Task directions: Edit the lines below by changing "Affiliate Link" to "Partner Link" and leaving everything else untouched.

* begin Data *

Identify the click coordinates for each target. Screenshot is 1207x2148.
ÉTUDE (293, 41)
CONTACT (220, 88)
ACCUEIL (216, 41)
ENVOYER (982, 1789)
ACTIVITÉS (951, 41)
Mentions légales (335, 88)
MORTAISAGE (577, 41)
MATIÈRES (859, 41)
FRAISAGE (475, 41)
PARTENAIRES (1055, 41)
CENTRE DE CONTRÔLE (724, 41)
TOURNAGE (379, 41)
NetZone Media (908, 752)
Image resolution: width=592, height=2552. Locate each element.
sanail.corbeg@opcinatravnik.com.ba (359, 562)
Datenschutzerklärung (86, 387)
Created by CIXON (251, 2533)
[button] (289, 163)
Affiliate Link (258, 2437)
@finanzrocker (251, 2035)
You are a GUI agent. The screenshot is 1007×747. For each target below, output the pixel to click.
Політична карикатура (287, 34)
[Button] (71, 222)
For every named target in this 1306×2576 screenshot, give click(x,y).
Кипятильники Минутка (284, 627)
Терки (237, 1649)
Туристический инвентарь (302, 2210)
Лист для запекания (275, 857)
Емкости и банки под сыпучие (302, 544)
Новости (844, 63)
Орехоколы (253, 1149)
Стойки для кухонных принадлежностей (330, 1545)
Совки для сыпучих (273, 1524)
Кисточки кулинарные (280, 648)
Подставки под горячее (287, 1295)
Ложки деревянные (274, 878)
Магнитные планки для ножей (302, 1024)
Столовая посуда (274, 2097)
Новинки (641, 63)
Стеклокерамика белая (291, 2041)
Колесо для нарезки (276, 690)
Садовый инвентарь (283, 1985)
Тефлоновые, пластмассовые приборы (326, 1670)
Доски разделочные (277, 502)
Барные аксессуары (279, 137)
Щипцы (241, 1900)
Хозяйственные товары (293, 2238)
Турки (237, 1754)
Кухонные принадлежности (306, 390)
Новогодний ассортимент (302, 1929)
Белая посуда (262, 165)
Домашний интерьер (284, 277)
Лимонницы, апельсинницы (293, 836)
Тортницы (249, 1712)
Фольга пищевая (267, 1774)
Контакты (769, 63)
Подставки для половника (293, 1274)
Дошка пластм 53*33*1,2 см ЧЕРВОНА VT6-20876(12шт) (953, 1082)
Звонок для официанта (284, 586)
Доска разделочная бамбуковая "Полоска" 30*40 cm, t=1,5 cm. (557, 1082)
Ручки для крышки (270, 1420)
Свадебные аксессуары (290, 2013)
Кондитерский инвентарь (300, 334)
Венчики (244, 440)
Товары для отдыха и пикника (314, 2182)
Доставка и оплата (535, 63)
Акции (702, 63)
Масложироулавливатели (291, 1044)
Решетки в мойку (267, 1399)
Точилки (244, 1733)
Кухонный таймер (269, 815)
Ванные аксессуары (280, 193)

* end Data *

Answer to the task:
Identify the click coordinates for each target. Screenshot is 1207x2148.
ÉTUDE (293, 41)
CONTACT (220, 88)
ACCUEIL (216, 41)
ENVOYER (982, 1789)
ACTIVITÉS (951, 41)
Mentions légales (335, 88)
MORTAISAGE (577, 41)
MATIÈRES (859, 41)
FRAISAGE (475, 41)
PARTENAIRES (1055, 41)
CENTRE DE CONTRÔLE (724, 41)
TOURNAGE (379, 41)
NetZone Media (908, 752)
Image resolution: width=592, height=2552. Locate each element.
sanail.corbeg@opcinatravnik.com.ba (359, 562)
Datenschutzerklärung (86, 387)
Created by CIXON (251, 2533)
[button] (289, 163)
Partner Link (258, 2437)
@finanzrocker (251, 2035)
You are a GUI agent. The screenshot is 1007×747. For each target below, output the pixel to click.
Політична карикатура (287, 34)
[Button] (71, 222)
For every named target in this 1306×2576 screenshot, give click(x,y).
Кипятильники Минутка (284, 627)
Терки (237, 1649)
Туристический инвентарь (302, 2210)
Лист для запекания (275, 857)
Емкости и банки под сыпучие (302, 544)
Новости (844, 63)
Орехоколы (253, 1149)
Стойки для кухонных принадлежностей (330, 1545)
Совки для сыпучих (273, 1524)
Кисточки кулинарные (280, 648)
Подставки под горячее (287, 1295)
Ложки деревянные (274, 878)
Магнитные планки для ножей (302, 1024)
Столовая посуда (274, 2097)
Новинки (641, 63)
Стеклокерамика белая (291, 2041)
Колесо для нарезки (276, 690)
Садовый инвентарь (283, 1985)
Тефлоновые, пластмассовые приборы (326, 1670)
Доски разделочные (277, 502)
Барные аксессуары (279, 137)
Щипцы (241, 1900)
Хозяйственные товары (293, 2238)
Турки (237, 1754)
Кухонные принадлежности (306, 390)
Новогодний ассортимент (302, 1929)
Белая посуда (262, 165)
Домашний интерьер (284, 277)
Лимонницы, апельсинницы (293, 836)
Тортницы (249, 1712)
Фольга пищевая (267, 1774)
Контакты (769, 63)
Подставки для половника (293, 1274)
Дошка пластм 53*33*1,2 см ЧЕРВОНА VT6-20876(12шт) (953, 1082)
Звонок для официанта (284, 586)
Доска разделочная бамбуковая "Полоска" 30*40 cm, t=1,5 cm. (557, 1082)
Ручки для крышки (270, 1420)
Свадебные аксессуары (290, 2013)
Кондитерский инвентарь (300, 334)
Венчики (244, 440)
Товары для отдыха и пикника (314, 2182)
Доставка и оплата (535, 63)
Акции (702, 63)
Масложироулавливатели (291, 1044)
Решетки в мойку (267, 1399)
Точилки (244, 1733)
Кухонный таймер (269, 815)
Ванные аксессуары (280, 193)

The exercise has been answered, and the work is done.